Река Великая уже дышала холодом, выбрасывая на берег желто-бурый лист. Иван стоял на обрыве, любуясь заречьем, а посадский, с которым познакомились меньше часу назад (вызвался сам проводить московита по городу), сказывал:
– Вона там, где стечка Псковы с Великой, в летнюю пору бабы наши да девки озоруют! Переплывут Пскову, выскочат в чем мать родила, да какого парня облюбуют себе, схватят – и в воду во всей одеже, и давай купать!
– Летом?
– Ага! Под Ильин день! У нас народ лихой! Мы бы и от новогородчев отбилися, да немчи, вишь! И Литва… Многонько ворогов на один-то город! А держал их князь Довмонт, держал! Святой он у нас! И те-то вон стены, за Кромом, под Троицей, Довмонтовым городом зовем! Дак, баешь, за княгиней едете? За литвинкой? – Пскович с сомнением покачал головой. – Не съест вас тамо Витовт? – вопросил.
Иван, не умея толково ответить, токмо перевел плечми.

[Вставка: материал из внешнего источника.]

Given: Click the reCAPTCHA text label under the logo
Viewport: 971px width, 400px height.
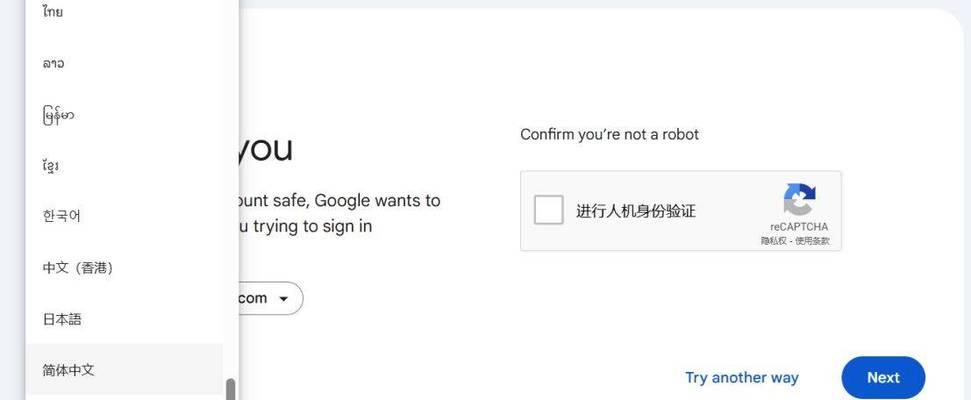Looking at the screenshot, I should coord(799,227).
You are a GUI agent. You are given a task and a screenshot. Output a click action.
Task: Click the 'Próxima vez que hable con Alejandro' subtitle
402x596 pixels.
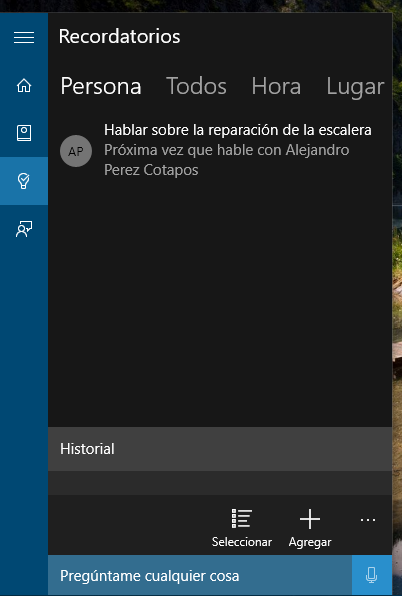click(x=226, y=150)
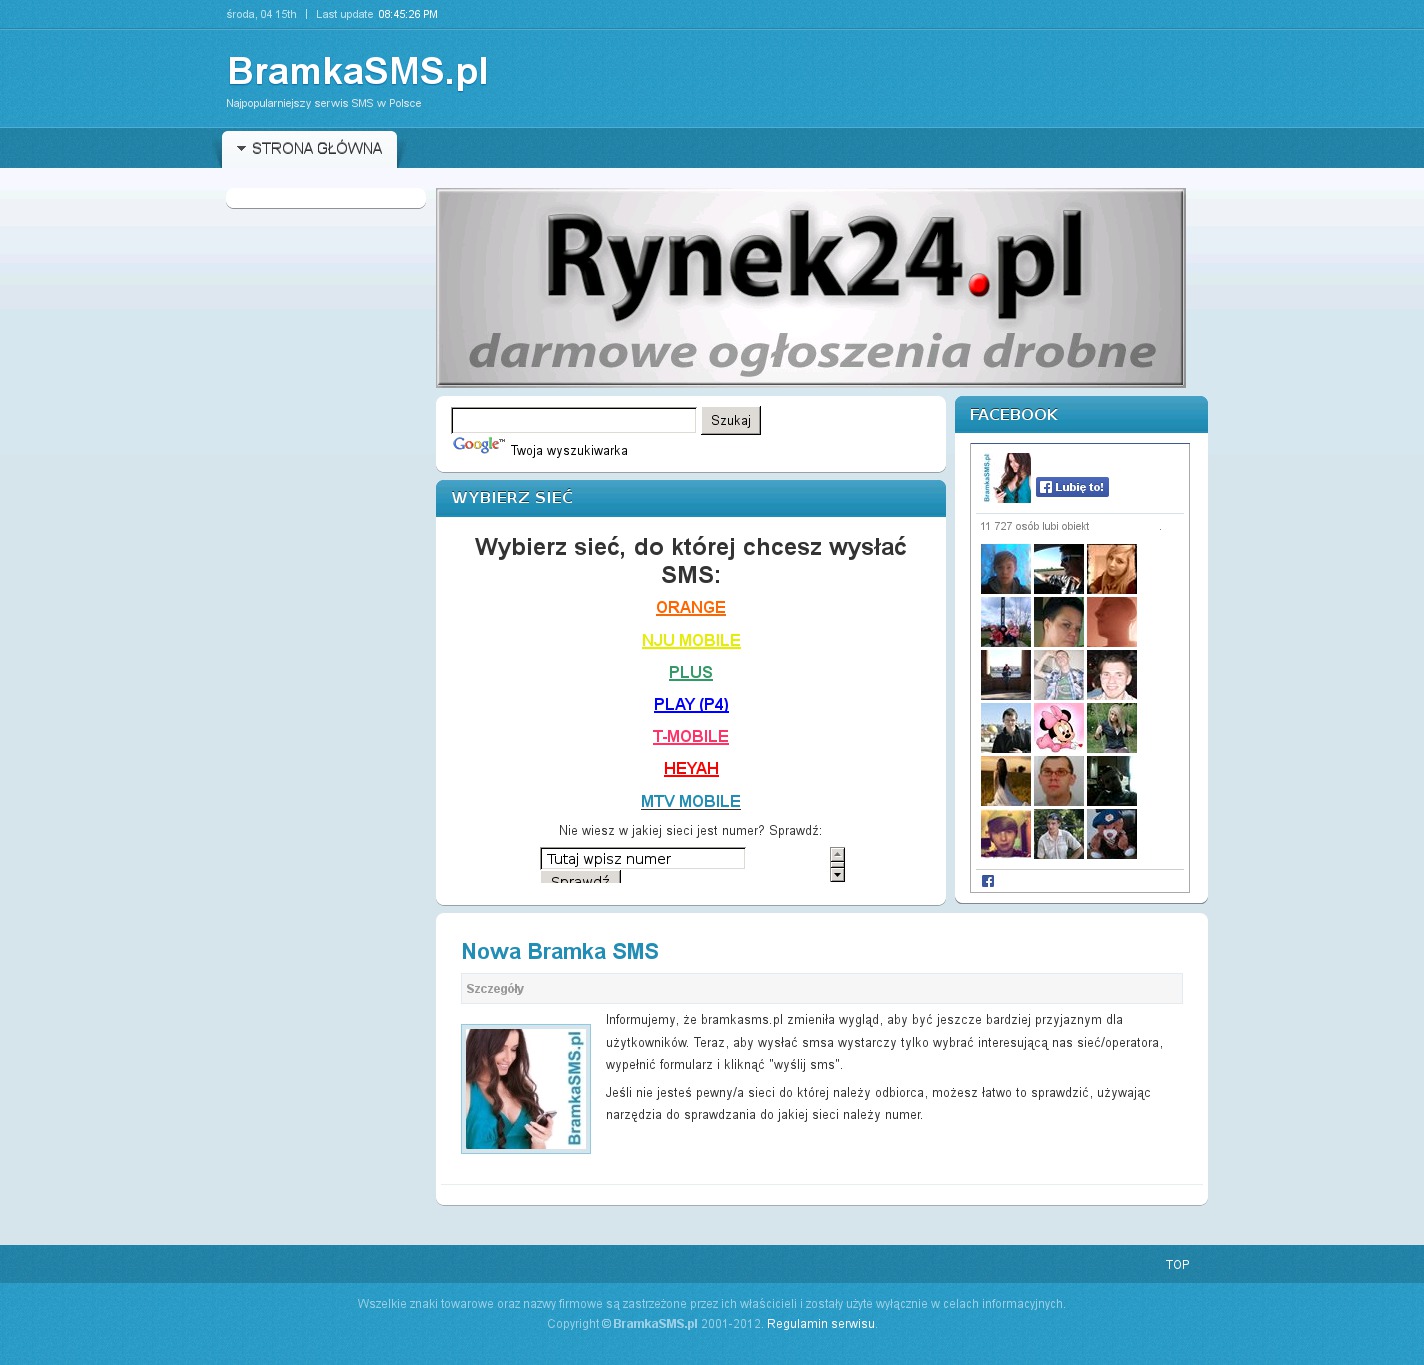Select the ORANGE network link
Screen dimensions: 1424x1365
[690, 607]
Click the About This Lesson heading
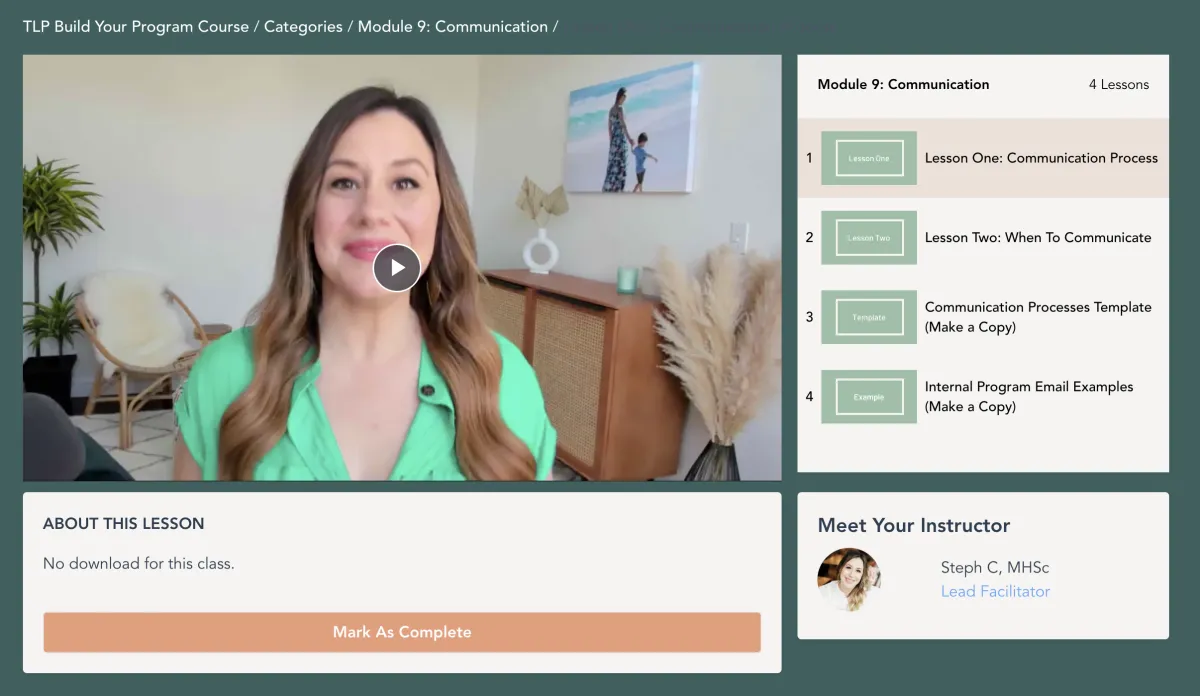 (123, 523)
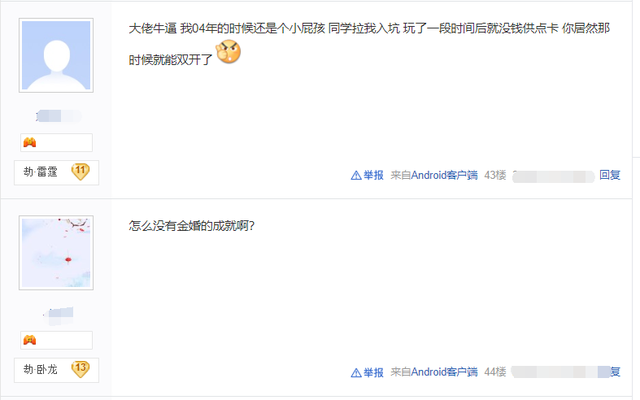Open blurred username under silhouette avatar
Viewport: 640px width, 400px height.
(58, 116)
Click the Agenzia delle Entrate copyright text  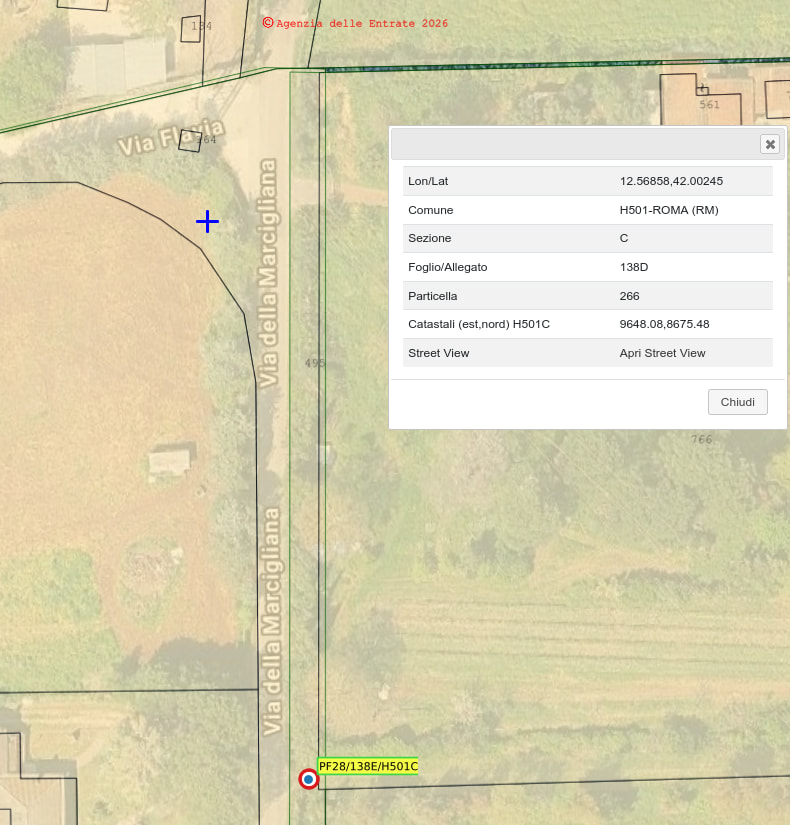pos(355,23)
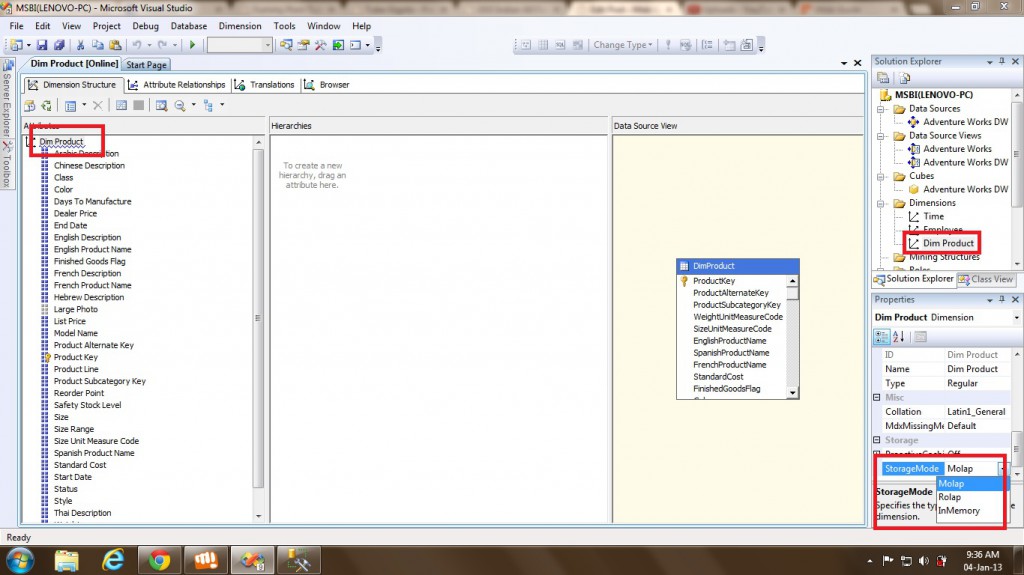Click the Zoom magnifier icon in dimension toolbar
This screenshot has height=575, width=1024.
click(x=180, y=105)
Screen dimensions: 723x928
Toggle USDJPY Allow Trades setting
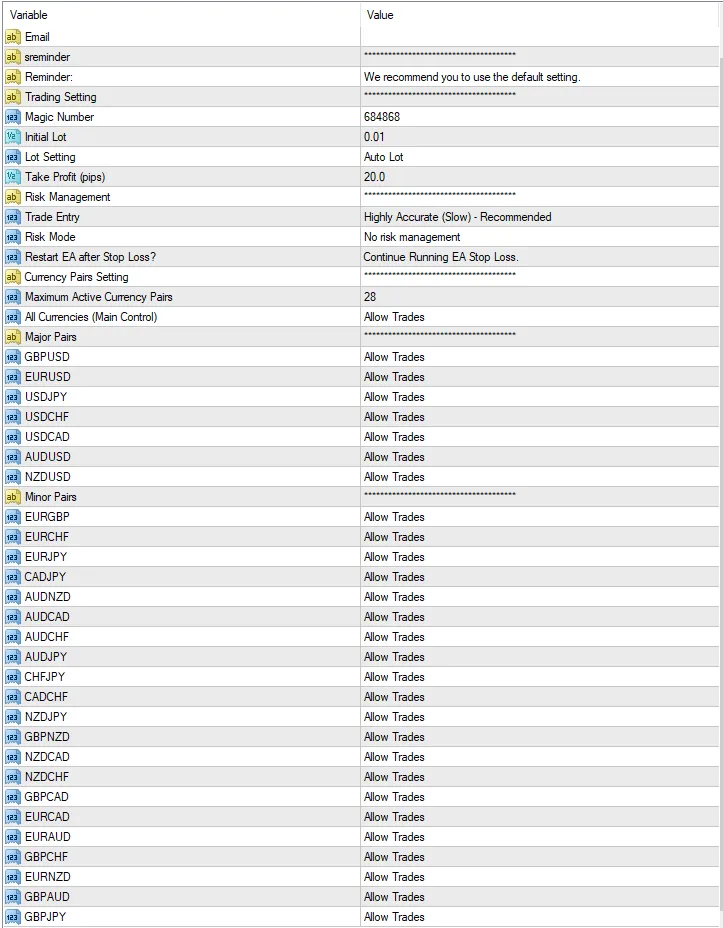point(394,397)
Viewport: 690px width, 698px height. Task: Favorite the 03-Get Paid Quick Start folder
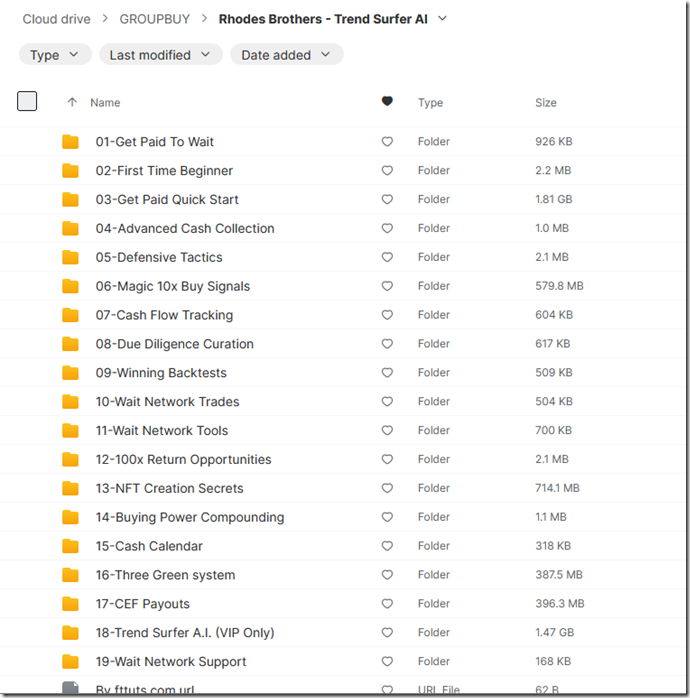click(x=387, y=200)
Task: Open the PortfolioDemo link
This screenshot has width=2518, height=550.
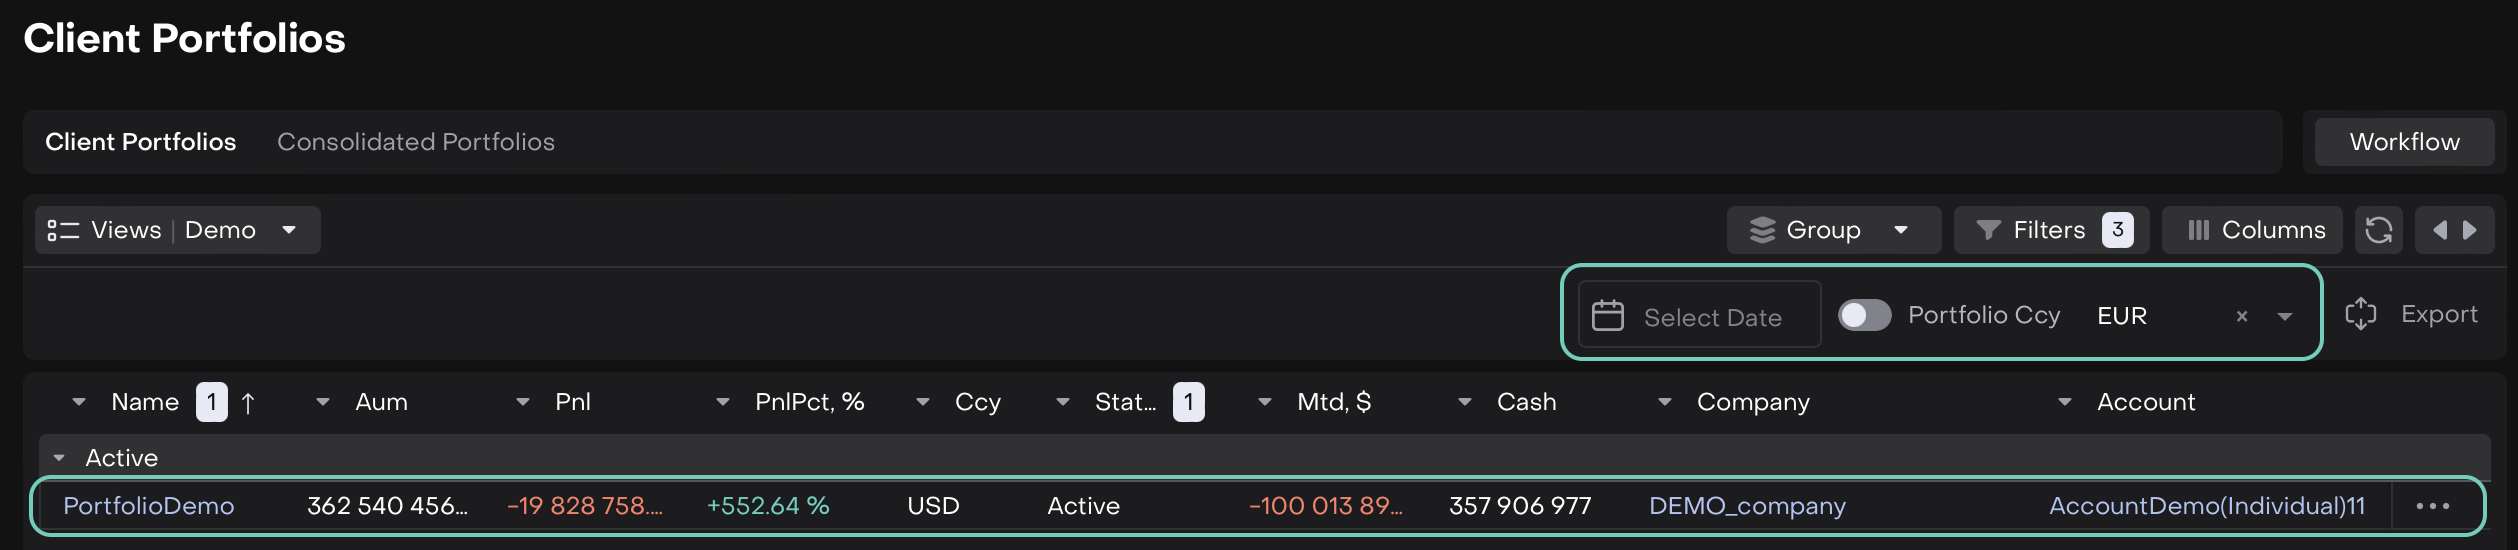Action: pyautogui.click(x=148, y=506)
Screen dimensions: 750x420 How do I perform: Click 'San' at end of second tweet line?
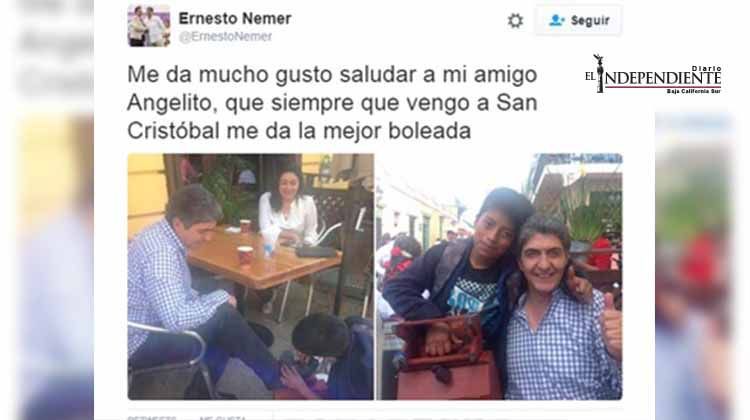[517, 102]
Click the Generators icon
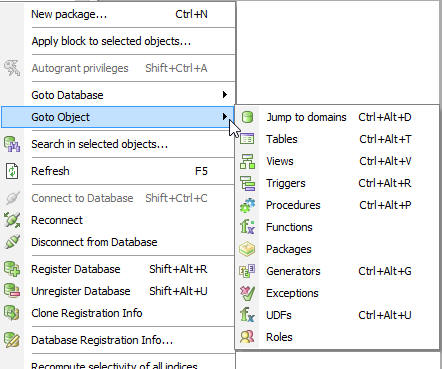 tap(247, 271)
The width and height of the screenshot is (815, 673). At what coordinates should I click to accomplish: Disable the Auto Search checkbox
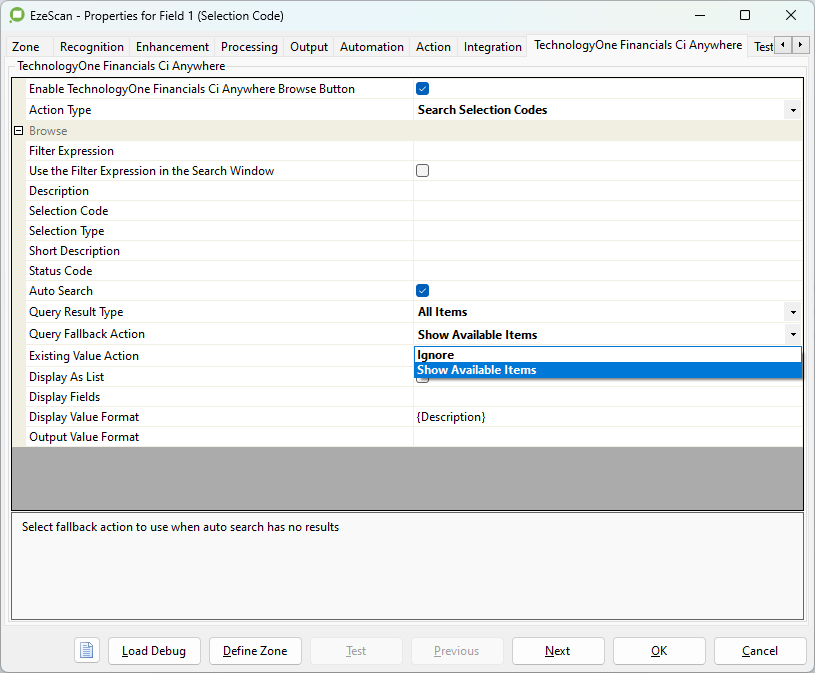[422, 291]
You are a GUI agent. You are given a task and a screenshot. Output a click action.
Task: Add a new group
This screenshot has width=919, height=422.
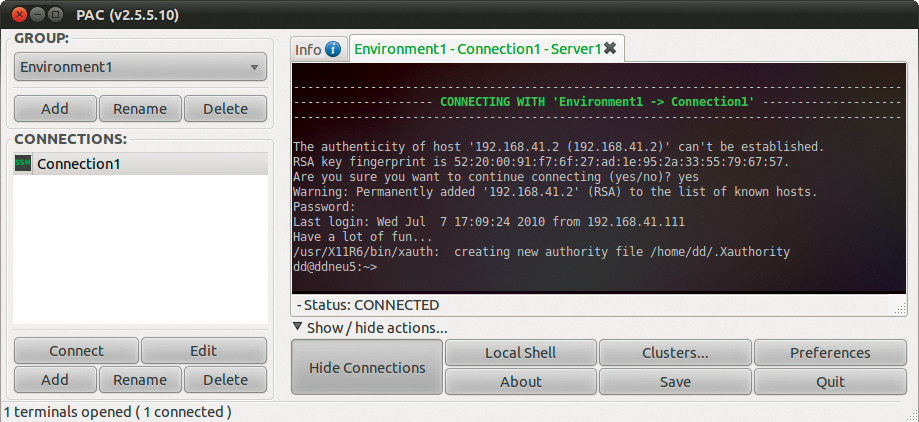[x=55, y=108]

Ветер здесь был какой-то иной, сух и почти тепел, несмотря на то, что дело склонялось к зиме.
– По люби город наш? – прошал посадский.
– По люби! – честно отзывался Иван.
– В Кракове, баешь, бывал?
– Бывал. У вас не хуже, а пожалуй, и казовитее!
– То-то! – удоволенно выговорил пскович, примолвив: – У нас так, никому не уступим! И мастеры вси свои, на городовое ли дело, на хоромное или иное цто!.. Бывай! – бросил он на прощанье Ивану. – Авось с Москвой не заратимсе!